Another note to mention before running this query would be how the query is built.  In this select query we create an alias for each table such as "chartevents c" as can be seen below. Now instead of using chartevents.icustay_id to select the icustay_id column from chartevents we can use "c.icustay_id" instead.  

To join two tables together as part of an INNER JOIN you join each on their common column name.  As an example, to join both the chartevents and icustays tables together in this manner you use "INNER JOIN chartevents c ON d.itemid = c.itemid" where in this case their common column name is itemid.

I also use the WHERE keyword to filter the data by the patients temperature as well by discharge location such that only discharge location 'DEAD/EXPIRED' is excluded. 
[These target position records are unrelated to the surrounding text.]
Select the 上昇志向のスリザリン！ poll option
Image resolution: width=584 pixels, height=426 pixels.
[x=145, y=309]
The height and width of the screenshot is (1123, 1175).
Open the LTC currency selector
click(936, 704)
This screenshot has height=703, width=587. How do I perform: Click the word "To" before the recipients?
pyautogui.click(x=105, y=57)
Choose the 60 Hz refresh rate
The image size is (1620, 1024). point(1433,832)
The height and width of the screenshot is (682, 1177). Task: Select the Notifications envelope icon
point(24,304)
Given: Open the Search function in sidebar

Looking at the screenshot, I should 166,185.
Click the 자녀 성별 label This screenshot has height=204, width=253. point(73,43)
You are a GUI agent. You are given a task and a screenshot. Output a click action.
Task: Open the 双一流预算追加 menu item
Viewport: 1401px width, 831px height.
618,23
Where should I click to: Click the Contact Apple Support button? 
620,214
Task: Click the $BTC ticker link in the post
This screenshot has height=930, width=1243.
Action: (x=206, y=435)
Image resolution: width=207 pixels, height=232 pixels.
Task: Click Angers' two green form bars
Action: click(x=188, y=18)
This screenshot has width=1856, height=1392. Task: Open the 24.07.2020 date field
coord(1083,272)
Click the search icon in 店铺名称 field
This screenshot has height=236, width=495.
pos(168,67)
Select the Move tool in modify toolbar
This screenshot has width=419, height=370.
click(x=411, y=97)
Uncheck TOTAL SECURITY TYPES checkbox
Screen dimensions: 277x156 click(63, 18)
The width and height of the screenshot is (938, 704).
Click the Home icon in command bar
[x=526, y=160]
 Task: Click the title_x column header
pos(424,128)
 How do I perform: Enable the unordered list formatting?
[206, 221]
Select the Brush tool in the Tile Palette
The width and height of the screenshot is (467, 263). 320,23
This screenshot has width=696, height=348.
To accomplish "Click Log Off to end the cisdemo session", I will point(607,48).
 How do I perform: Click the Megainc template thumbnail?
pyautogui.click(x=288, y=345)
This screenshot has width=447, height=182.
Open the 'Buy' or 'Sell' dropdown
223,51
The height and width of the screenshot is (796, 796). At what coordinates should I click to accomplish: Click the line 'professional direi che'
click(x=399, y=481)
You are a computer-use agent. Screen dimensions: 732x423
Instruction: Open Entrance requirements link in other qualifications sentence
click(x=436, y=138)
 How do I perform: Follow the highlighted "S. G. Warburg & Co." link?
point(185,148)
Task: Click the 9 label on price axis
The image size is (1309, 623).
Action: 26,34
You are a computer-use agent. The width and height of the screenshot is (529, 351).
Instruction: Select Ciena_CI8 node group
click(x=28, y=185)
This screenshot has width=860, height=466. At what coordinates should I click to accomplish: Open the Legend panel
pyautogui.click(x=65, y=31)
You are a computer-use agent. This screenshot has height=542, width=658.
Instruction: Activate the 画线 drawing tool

Lastly, I will use "ORDER BY" in order to list the records in ascending order by charted time. 

In [None]:
query = """select c.subject_id
                    , round((strftime('%s',c.charttime)-strftime('%s',icu.intime))/60.0/60.0) as Number_Of_Hours_In_The_ICU
                    , icu.first_careunit
                    , icu.last_careunit
                    ,  d.label as Accucheck
                    , c.valuenum as Accucheck_Value
                    , a.discharge_location
                 from d_items d
                 inner join chartevents c
                 on d.itemid = c.itemid
                 inner join admissions a
                 on c.subject_id = a.subject_id
                 inner join icustays icu
                 on c.icustay_id = icu.icustay_id
                 WHERE d.label = 'Fingerstick Glucose' AND  a.discharge_location != 'DEAD/EXPIRED'
                 ORDER BY c.charttime
                 """

clinical_data = pd.read_sql_query(query,conn)
clinical_data

Now I will plot the glucose values over time for the patients' in icu so we can visualize the trends from admission until the end of the icu stay.  Here I am going to use seaborn to visualize the data.
1. First I will import seaborn and give it the alias sns
2. I will set the font to 2 so it can be easily read.
3. I will use relplot and in the call and use getlabels as the parameter for data, number of hour in the icu from the dataframe for x as well as the accucheck data as valuenum from the dataframe for y.
4. I am going to set the height of the graph to 6.

In [None]:
import seaborn as sns
import matplotlib.pyplot as plt

sns.set(font_scale=2)
sns.relplot(data=clinical_data, x="Number_Of_Hours_In_The_ICU", y="Accucheck_Value", height=6, aspect=3)

plt.title('Patients glucose level during the duration of their stay in the ICU.')

# References

Goldberger, A., Amaral, L., Glass, L., Hausdorff, J., Ivanov, P. C., Mark, R., ... & Stanley, H. E. (2000). PhysioBank, PhysioToolkit, and PhysioNet: Components of a new research resource for complex physiologic signals. Circulation [Online]. 101 (23), pp. e215–e220.